Recent innovations include the DermLite DL5 (2022), which allows toggling between cross-polarized, nonpolarized, parallel, and linear polarization modes for detailed visualization of superficial and deep skin structures. In addition, computer-assisted (digital) dermoscopy and confocal microscopy have provided complementary tools for analyzing lesions. These dermoscopes with high-resolution image capture and analytical capability are used for serial evaluation of various lesions with the help of artificial intelligence.^[5]
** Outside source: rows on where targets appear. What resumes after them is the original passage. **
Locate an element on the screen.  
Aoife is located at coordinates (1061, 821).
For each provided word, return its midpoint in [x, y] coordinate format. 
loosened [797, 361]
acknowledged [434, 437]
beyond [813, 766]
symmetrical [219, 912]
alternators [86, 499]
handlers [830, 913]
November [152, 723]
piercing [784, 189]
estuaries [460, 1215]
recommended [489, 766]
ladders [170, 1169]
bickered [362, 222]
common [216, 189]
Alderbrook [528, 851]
Multispectral dermoscopes and ultraviolet (UV) dermoscopes enable better visualization of specific structures. For example, surface pigmentation is better viewed under blue light, superficial vascularity under yellow light, and deeper pigmentation and vascularity with red light which penetrates deeper.^[5] UV reflectance dermoscopy, a newer advancement, combines traditional dermoscopy with UV light to assess pigmentary disorders such as vitiligo and melasma, as well as superficial infections and porphyrias. Modern dermatoscopes now feature smartphone compatibility, enhanced magnification, improved charge times, and user-friendly designs, making them indispensable tools for dermatologists worldwide.

CONCLUSION

Initially, it was developed as a tool for diagnosing malignant skin lesions. Now, in the present era, advancements not only improve early detection but also enhance patient outcomes by enabling therapeutic monitoring of general dermatological conditions. One of the most exciting aspects of contemporary dermoscopy is its growing application in skin color. The advancements in dermoscopic technology, such as the integration of polarized, cross-polarized, and UV dermoscopes, have enhanced its diagnostic precision and management of various dermatological conditions. As technological advancements continue, dermoscopy remains an indispensable tool in dermatology, offering an unparalleled window into the microstructures of the skin. Thus, the authors hope this article serves as a valuable resource for dermatologists, and researchers, by bridging historical advancements with modern innovations.